= ABOUT THIS TASK =
The copy should hold exactly the lines below from the one that contains "The image size is (1024, 493)." through the one that contains "Task: Expand the sidebar with bottom arrow" and nothing else, so no pictures.

Data records
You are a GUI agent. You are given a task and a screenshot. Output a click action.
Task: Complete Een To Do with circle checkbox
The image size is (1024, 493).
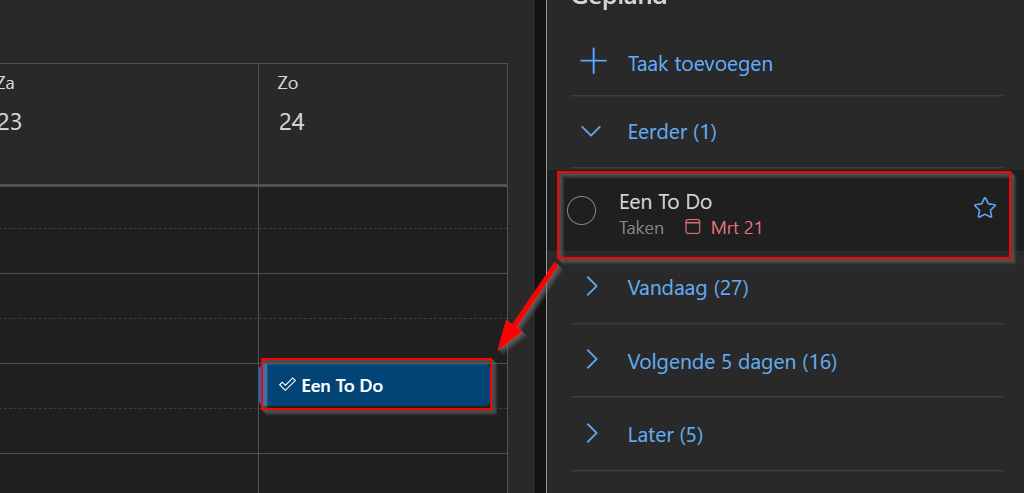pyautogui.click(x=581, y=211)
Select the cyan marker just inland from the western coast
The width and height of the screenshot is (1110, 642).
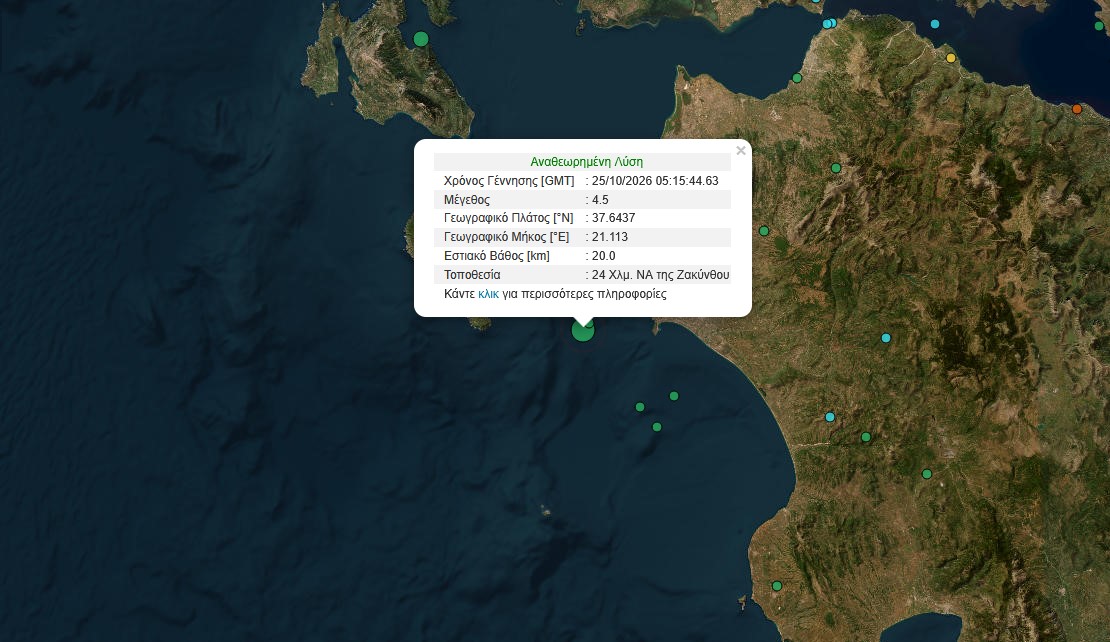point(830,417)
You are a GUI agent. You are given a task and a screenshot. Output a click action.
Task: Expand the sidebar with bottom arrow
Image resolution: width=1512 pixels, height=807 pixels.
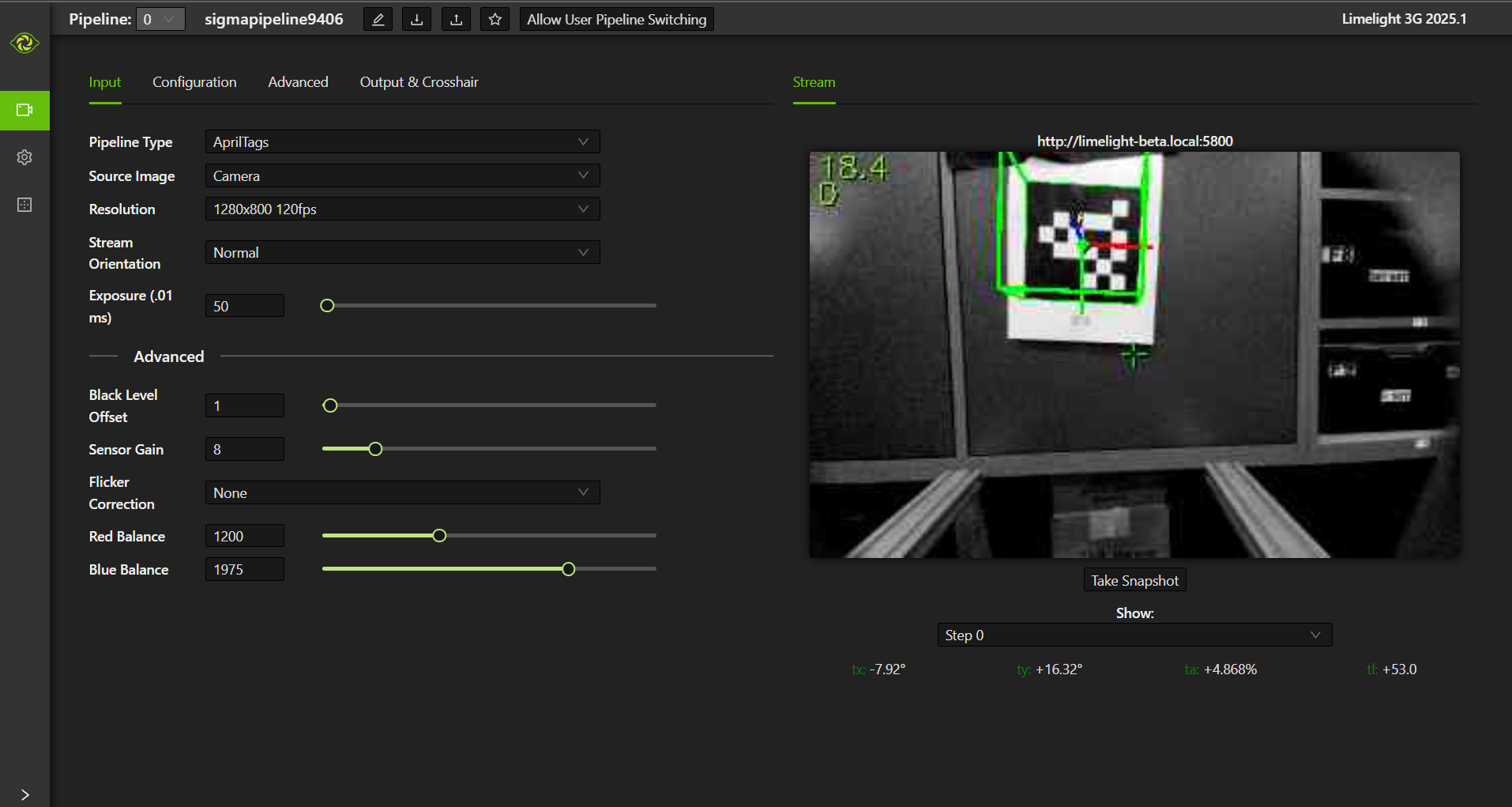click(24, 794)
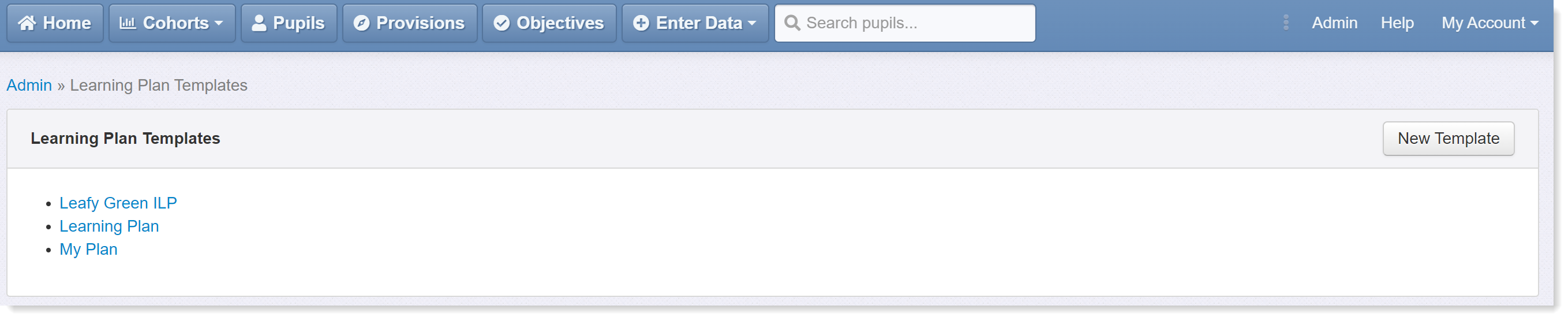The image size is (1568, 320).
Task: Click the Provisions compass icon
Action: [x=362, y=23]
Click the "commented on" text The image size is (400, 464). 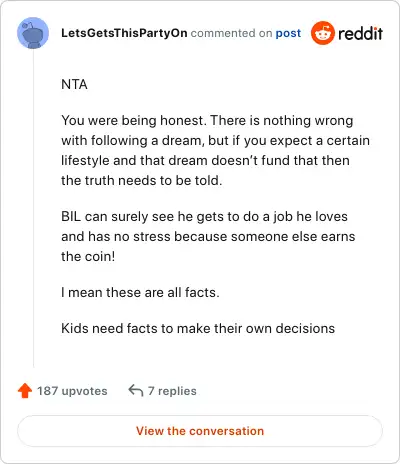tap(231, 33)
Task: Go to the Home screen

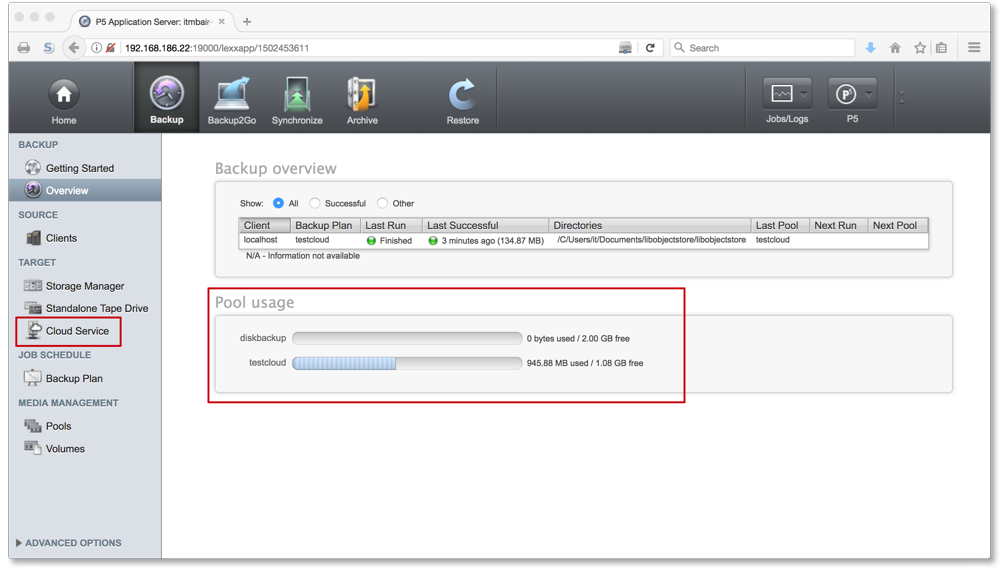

= RESULT =
The image size is (1024, 493).
pyautogui.click(x=581, y=211)
Select the cyan marker just inland from the western coast
The width and height of the screenshot is (1110, 642).
point(830,417)
You are a GUI agent. You are given a task and a screenshot. Output a click action.
Task: Expand the sidebar with bottom arrow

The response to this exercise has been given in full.